**Text to read:**
** Begin **

What Next? Postscript To Anti-Muslim Riots


Colombo Telegraph
By Sumanasiri Liyanage -July 5, 2014 
Sumanasiri Liyanage
Sumanasiri Liyanage
The Government of Sri Lanka (GoSL) has realized some damage control operations are needed to repair its tarred image as a result of the recent anti-Muslim riots in the island. Minister Senarathna gave an open apology to Muslims in his electorate, Beruwala, where ugly riots took place. GoSL promised it would rebuild houses and properties destroyed by the mob. Rev Kirama Wimalajothi resigned from the leadership of the Bodu Bala Sena(Army of the Buddhist Power). President reiterated his banal statement that his government stands for every Sri Lankan irrespective of her/ his nationality or religion. Nonetheless, like in 1983, the blame was placed on the so-called extremism of minorities.

** End **

**Data:**
** Begin **

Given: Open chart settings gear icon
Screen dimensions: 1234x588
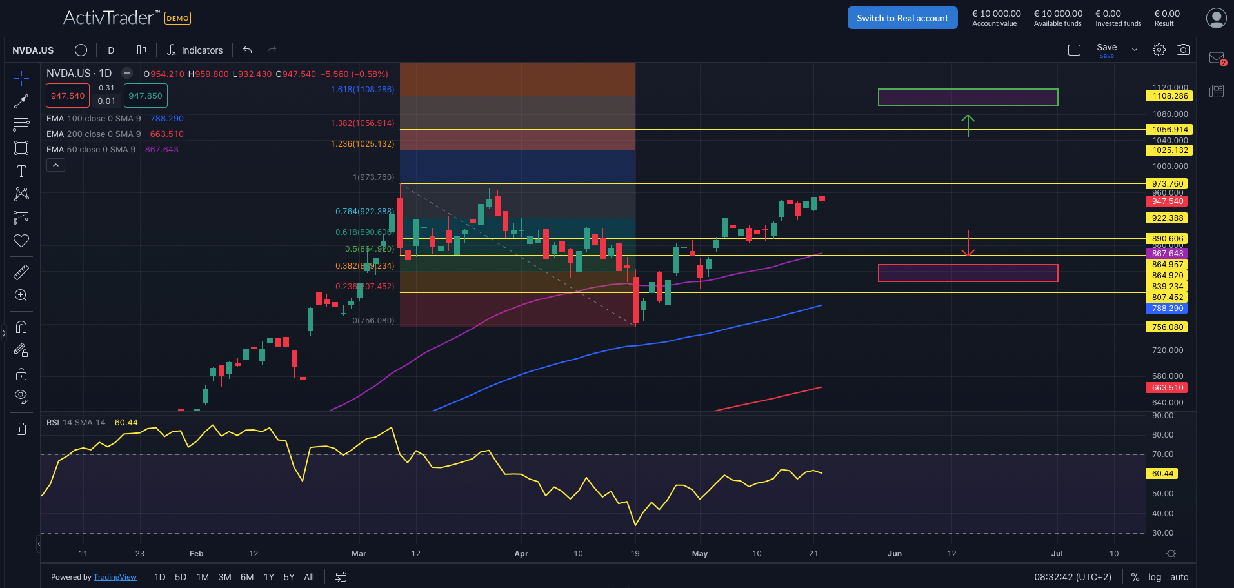Looking at the screenshot, I should tap(1159, 50).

** End **

**Task description:**
Reproduce the passage from the article on the anti-Muslim riots above word for word, beginning at the words "What Next? Postscript" and stopping after the words "extremism of minorities.".

**Solution:**
What Next? Postscript To Anti-Muslim Riots


Colombo Telegraph
By Sumanasiri Liyanage -July 5, 2014 
Sumanasiri Liyanage
Sumanasiri Liyanage
The Government of Sri Lanka (GoSL) has realized some damage control operations are needed to repair its tarred image as a result of the recent anti-Muslim riots in the island. Minister Senarathna gave an open apology to Muslims in his electorate, Beruwala, where ugly riots took place. GoSL promised it would rebuild houses and properties destroyed by the mob. Rev Kirama Wimalajothi resigned from the leadership of the Bodu Bala Sena(Army of the Buddhist Power). President reiterated his banal statement that his government stands for every Sri Lankan irrespective of her/ his nationality or religion. Nonetheless, like in 1983, the blame was placed on the so-called extremism of minorities.